# Convert PyTorch model to TorchScript for Android

In [2]:
import torch
from alphabet_classifier.helper_functions import MNISTClassifier
from torch.utils.mobile_optimizer import optimize_for_mobile

device = torch.device("cpu")
model = MNISTClassifier().to(device)
state_dict = torch.load("alphabet_classifier/models/finetune_model_100.pth", map_location=device)
model.load_state_dict(state_dict)
model.eval()

# Trace the model and save as TorchScript
traced_script_module = torch.jit.script(model)

# This will result in minor differences in the model compared to the original PyTorch model
traced_script_module = optimize_for_mobile(traced_script_module)

output_path = "alphabet_classifier/models/wordle_alphabet_classifier_android.ptl"
traced_script_module._save_for_lite_interpreter(output_path)
print(f"Saved TorchScript model to {output_path}")

Saved TorchScript model to models/wordle_alphabet_classifier_android.ptl


# Compare predictions from the original and TorchScript models, should be equal

In [11]:
from image_processing import get_wordle_grid_boxes, crop_cell_margin, detect_letter
from alphabet_classifier.helper_functions import MNISTClassifier, wordle_cell_preprocessing, transform_handwritten_alphabet_dataset
import cv2
import torch
from PIL import Image
import os
os.environ["XNNPACK_DISABLE"] = "1"

device = "cpu"

# Path to your mobile‐optimized TorchScript
ptl_path = "alphabet_classifier/models/wordle_alphabet_classifier_android.ptl"
jitted_model = torch.jit.load(ptl_path, map_location=device)
jitted_model.eval()

# Define testing image filename
image = cv2.imread('images/row 1.PNG')

rows = get_wordle_grid_boxes(image)
jitted_logits = []

if rows:
    print(f"Extracted {len(rows)} rows from the Wordle board")

    # Crop the cells and put them into a nested list
    wordle_board_imgs = []
    for row in rows:
        wordle_board_row = []
        for cell in row:
            x, y, w, h = cell[1:5]
            cropped_cell = image[y:y+h, x:x+w]
            cropped_cell = crop_cell_margin(cropped_cell)
            wordle_board_row.append(cropped_cell)
        wordle_board_imgs.append(wordle_board_row)


    # Run CNN model on each cell
    for i, row in enumerate(wordle_board_imgs):
        for j, cell in enumerate(row):
            if detect_letter(cell.copy()):
                # Pytorch model inference
                # Convert image to binary thresholded image
                thresh = wordle_cell_preprocessing(cell.copy())

                # Check if background is white or grey
                # CNN is trained on black background white letters
                # So need to invert the image if background is white or grey
                mean_pixel_value = cv2.mean(thresh)[0]
                if mean_pixel_value > 127:
                    thresh = cv2.bitwise_not(thresh)

                # Show
                cv2.imshow("Croped Image", thresh)
                cv2.waitKey(0)
                cv2.destroyAllWindows()

                alphabet = Image.fromarray(thresh)
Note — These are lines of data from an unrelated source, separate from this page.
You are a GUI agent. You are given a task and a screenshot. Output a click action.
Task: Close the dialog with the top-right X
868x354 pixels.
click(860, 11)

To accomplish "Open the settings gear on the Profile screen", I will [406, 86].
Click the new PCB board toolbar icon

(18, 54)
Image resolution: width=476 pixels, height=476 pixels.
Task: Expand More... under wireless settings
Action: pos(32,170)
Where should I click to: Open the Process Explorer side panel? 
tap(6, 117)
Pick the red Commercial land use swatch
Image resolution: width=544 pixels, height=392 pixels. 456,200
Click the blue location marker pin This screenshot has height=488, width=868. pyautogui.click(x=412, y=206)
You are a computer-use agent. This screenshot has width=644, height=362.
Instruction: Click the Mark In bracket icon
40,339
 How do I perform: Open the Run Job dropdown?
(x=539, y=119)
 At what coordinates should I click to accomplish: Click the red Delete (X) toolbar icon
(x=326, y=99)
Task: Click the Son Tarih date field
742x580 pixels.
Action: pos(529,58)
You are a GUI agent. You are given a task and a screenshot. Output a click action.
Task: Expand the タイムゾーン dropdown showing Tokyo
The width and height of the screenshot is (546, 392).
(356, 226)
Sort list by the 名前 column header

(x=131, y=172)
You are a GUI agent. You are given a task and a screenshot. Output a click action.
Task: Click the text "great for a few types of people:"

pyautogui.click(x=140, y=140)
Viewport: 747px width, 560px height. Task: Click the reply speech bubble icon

                # Convert to tensor and apply transformations
                alphabet_tensor = transform_handwritten_alphabet_dataset()(alphabet)
                # Add batch dimension
                alphabet_tensor = alphabet_tensor.unsqueeze(0).to(device)

                # Inference
                with torch.no_grad():
                    jitted_logits.append(jitted_model(alphabet_tensor))
                    pred = jitted_logits[-1].argmax(dim=1).item()
                    letter = chr(ord('A') + pred)

                    # Get confidence
                    confidence = torch.max(torch.softmax(jitted_logits[-1], dim=1)).item()
                print(f"Row {i+1}, Column {j+1}: {letter}, Confidence: {confidence:.2f}")
            else:
                print(f"Row {i+1}, Column {j+1}: No letter detected")
else:
    print(f"Failed to extract wordle board, found {len(rows)} rows instead of 6")

Extracted 6 rows from the Wordle board
Row 1, Column 1: H, Confidence: 1.00
Row 1, Column 2: V, Confidence: 1.00
Row 1, Column 3: I, Confidence: 0.62
Row 1, Column 4: D, Confidence: 1.00
Row 1, Column 5: A, Confidence: 1.00
Row 2, Column 1: No letter detected
Row 2, Column 2: No letter detected
Row 2, Column 3: No letter detected
Row 2, Column 4: No letter detected
Row 2, Column 5: No letter detected
Row 3, Column 1: No letter detected
Row 3, Column 2: No letter detected
Row 3, Column 3: No letter detected
Row 3, Column 4: No letter detected
Row 3, Column 5: No letter detected
Row 4, Column 1: No letter detected
Row 4, Column 2: No letter detected
Row 4, Column 3: No letter detected
Row 4, Column 4: No letter detected
Row 4, Column 5: No letter detected
Row 5, Column 1: No letter detected
Row 5, Column 2: No letter detected
Row 5, Column 3: No letter detected
Row 5, Column 4: No letter detected
Row 5, Column 5: No letter detected
Row 6, Column 1: No letter detected
Row 6, Column 2: No 

In [12]:
from image_processing import get_wordle_grid_boxes, crop_cell_margin, detect_letter
from alphabet_classifier.helper_functions import MNISTClassifier, wordle_cell_preprocessing, transform_handwritten_alphabet_dataset
import cv2
import torch
from PIL import Image

# load pytorch model
device = torch.device("cuda" if torch.cuda.is_available() else "cpu")
model = MNISTClassifier().to(device)
state_dict = torch.load("alphabet_classifier/models/finetune_model_100.pth", map_location=device)
model.load_state_dict(state_dict)
model.eval()

image = cv2.imread('images/row 1.PNG')

rows = get_wordle_grid_boxes(image)
logits = []

if rows:
    print(f"Extracted {len(rows)} rows from the Wordle board")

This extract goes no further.